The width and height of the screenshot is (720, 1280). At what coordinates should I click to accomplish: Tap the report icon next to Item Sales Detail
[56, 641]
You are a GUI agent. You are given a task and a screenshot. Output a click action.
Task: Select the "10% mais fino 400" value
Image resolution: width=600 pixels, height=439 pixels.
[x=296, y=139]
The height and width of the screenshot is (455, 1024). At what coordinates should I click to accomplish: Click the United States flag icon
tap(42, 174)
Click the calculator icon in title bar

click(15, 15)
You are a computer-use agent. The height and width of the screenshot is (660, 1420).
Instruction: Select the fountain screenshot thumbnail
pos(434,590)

◆ What you need to do ◆
An exact copy of every entry is what's needed, so retype them all.

◆ Written response ◆
The width and height of the screenshot is (720, 1280). At what coordinates should I click to accomplish: Tap the report icon next to Item Sales Detail
[56, 641]
You are a GUI agent. You are given a task and a screenshot. Output a click action.
Task: Select the "10% mais fino 400" value
Image resolution: width=600 pixels, height=439 pixels.
[x=296, y=139]
The height and width of the screenshot is (455, 1024). At what coordinates should I click to accomplish: Click the United States flag icon
tap(42, 174)
Click the calculator icon in title bar

click(15, 15)
You are a computer-use agent. The height and width of the screenshot is (660, 1420).
Instruction: Select the fountain screenshot thumbnail
pos(434,590)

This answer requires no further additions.